◆ **Information supplied**
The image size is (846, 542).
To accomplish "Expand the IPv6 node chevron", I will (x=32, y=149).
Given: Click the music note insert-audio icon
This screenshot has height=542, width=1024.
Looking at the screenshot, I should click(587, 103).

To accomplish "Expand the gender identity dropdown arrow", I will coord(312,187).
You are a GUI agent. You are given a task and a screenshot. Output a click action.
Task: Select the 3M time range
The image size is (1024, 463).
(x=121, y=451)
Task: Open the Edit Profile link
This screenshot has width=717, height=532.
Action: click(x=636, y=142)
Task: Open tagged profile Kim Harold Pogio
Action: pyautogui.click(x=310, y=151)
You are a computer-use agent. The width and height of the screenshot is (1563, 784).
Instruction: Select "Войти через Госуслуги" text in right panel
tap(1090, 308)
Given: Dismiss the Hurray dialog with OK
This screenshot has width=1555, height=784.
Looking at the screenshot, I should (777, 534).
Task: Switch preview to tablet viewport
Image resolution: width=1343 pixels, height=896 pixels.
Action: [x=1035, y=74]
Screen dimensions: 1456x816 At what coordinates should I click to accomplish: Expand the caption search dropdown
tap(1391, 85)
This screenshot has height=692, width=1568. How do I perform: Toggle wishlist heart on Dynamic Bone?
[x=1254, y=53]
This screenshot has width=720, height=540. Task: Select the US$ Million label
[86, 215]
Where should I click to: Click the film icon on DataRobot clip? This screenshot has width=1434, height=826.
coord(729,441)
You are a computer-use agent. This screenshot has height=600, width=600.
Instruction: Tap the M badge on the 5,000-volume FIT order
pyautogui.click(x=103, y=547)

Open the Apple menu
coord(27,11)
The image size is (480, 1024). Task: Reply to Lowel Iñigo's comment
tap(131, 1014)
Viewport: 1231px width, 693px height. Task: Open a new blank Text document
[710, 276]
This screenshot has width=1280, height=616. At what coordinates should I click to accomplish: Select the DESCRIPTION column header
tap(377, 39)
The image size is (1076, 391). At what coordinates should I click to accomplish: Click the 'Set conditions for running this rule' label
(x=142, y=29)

◆ **Written problem**
Please render the rows above, from the first one through the line containing "tap(1090, 308)", as a JSON list of strings with one string per line, leaving out blank lines.

◆ **Solution to this exercise**
[
  "The image size is (846, 542).",
  "To accomplish \"Expand the IPv6 node chevron\", I will (x=32, y=149).",
  "Given: Click the music note insert-audio icon",
  "This screenshot has height=542, width=1024.",
  "Looking at the screenshot, I should click(587, 103).",
  "To accomplish \"Expand the gender identity dropdown arrow\", I will coord(312,187).",
  "You are a GUI agent. You are given a task and a screenshot. Output a click action.",
  "Task: Select the 3M time range",
  "The image size is (1024, 463).",
  "(x=121, y=451)",
  "Task: Open the Edit Profile link",
  "This screenshot has width=717, height=532.",
  "Action: click(x=636, y=142)",
  "Task: Open tagged profile Kim Harold Pogio",
  "Action: pyautogui.click(x=310, y=151)",
  "You are a computer-use agent. The width and height of the screenshot is (1563, 784).",
  "Instruction: Select \"Войти через Госуслуги\" text in right panel",
  "tap(1090, 308)"
]